(SUPPLIED RECORDS)

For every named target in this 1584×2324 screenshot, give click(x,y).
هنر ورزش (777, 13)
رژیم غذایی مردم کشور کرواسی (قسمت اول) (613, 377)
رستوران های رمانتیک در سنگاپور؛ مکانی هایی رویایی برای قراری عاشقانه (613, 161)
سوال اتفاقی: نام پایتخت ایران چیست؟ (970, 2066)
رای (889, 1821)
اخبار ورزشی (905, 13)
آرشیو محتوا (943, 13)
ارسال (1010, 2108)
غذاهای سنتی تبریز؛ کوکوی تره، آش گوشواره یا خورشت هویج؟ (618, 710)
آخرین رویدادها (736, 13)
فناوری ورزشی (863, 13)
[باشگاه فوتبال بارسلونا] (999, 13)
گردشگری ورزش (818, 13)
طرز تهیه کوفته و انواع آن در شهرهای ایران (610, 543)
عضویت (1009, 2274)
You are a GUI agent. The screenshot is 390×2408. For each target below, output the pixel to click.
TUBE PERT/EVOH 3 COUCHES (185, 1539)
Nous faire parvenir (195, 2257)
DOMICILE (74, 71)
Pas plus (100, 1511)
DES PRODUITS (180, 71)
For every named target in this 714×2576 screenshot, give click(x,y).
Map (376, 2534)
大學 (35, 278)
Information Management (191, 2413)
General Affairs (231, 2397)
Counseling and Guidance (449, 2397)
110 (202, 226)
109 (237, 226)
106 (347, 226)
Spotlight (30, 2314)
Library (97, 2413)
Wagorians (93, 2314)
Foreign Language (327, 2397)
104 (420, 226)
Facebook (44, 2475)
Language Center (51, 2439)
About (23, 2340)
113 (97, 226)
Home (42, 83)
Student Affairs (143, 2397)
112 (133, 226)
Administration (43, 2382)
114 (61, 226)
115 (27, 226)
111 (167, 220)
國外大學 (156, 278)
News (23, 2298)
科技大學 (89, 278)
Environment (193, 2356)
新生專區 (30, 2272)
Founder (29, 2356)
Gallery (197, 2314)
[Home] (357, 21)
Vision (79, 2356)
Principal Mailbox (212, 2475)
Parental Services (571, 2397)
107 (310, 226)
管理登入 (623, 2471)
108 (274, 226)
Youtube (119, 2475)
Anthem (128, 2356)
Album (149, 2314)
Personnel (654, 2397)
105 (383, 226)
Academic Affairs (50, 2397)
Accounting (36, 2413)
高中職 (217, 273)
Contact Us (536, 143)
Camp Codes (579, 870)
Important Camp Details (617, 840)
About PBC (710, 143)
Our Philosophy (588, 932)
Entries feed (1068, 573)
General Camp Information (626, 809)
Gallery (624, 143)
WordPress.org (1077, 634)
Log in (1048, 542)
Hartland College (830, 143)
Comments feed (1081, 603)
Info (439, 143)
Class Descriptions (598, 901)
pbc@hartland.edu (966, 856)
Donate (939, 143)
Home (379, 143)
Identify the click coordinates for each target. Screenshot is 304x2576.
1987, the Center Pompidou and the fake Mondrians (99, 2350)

(End SUPPLIED RECORDS)

Every entry is to be printed exactly as given.

For every named target in this 1584×2324 screenshot, give click(x,y).
هنر ورزش (777, 13)
رژیم غذایی مردم کشور کرواسی (قسمت اول) (613, 377)
رستوران های رمانتیک در سنگاپور؛ مکانی هایی رویایی برای قراری عاشقانه (613, 161)
سوال اتفاقی: نام پایتخت ایران چیست؟ (970, 2066)
رای (889, 1821)
اخبار ورزشی (905, 13)
آرشیو محتوا (943, 13)
ارسال (1010, 2108)
غذاهای سنتی تبریز؛ کوکوی تره، آش گوشواره یا خورشت هویج؟ (618, 710)
آخرین رویدادها (736, 13)
فناوری ورزشی (863, 13)
[باشگاه فوتبال بارسلونا] (999, 13)
گردشگری ورزش (818, 13)
طرز تهیه کوفته و انواع آن در شهرهای ایران (610, 543)
عضویت (1009, 2274)
You are a GUI agent. The screenshot is 390×2408. For each target below, output the pixel to click.
TUBE PERT/EVOH 3 COUCHES (185, 1539)
Nous faire parvenir (195, 2257)
DOMICILE (74, 71)
Pas plus (100, 1511)
DES PRODUITS (180, 71)
For every named target in this 714×2576 screenshot, give click(x,y).
Map (376, 2534)
大學 (35, 278)
Information Management (191, 2413)
General Affairs (231, 2397)
Counseling and Guidance (449, 2397)
110 (202, 226)
109 (237, 226)
106 (347, 226)
Spotlight (30, 2314)
Library (97, 2413)
Wagorians (93, 2314)
Foreign Language (327, 2397)
104 (420, 226)
Facebook (44, 2475)
Language Center (51, 2439)
About (23, 2340)
113 (97, 226)
Home (42, 83)
Student Affairs (143, 2397)
112 (133, 226)
Administration (43, 2382)
114 (61, 226)
115 (27, 226)
111 (167, 220)
國外大學 (156, 278)
News (23, 2298)
科技大學 (89, 278)
Environment (193, 2356)
新生專區 (30, 2272)
Founder (29, 2356)
Gallery (197, 2314)
[Home] (357, 21)
Vision (79, 2356)
Principal Mailbox (212, 2475)
Parental Services (571, 2397)
107 (310, 226)
管理登入 (623, 2471)
108 (274, 226)
Youtube (119, 2475)
Anthem (128, 2356)
Album (149, 2314)
Personnel (654, 2397)
105 (383, 226)
Academic Affairs (50, 2397)
Accounting (36, 2413)
高中職 (217, 273)
Contact Us (536, 143)
Camp Codes (579, 870)
Important Camp Details (617, 840)
About PBC (710, 143)
Our Philosophy (588, 932)
Entries feed (1068, 573)
General Camp Information (626, 809)
Gallery (624, 143)
WordPress.org (1077, 634)
Log in (1048, 542)
Hartland College (830, 143)
Comments feed (1081, 603)
Info (439, 143)
Class Descriptions (598, 901)
pbc@hartland.edu (966, 856)
Donate (939, 143)
Home (379, 143)
Identify the click coordinates for each target. Screenshot is 304x2576.
1987, the Center Pompidou and the fake Mondrians (99, 2350)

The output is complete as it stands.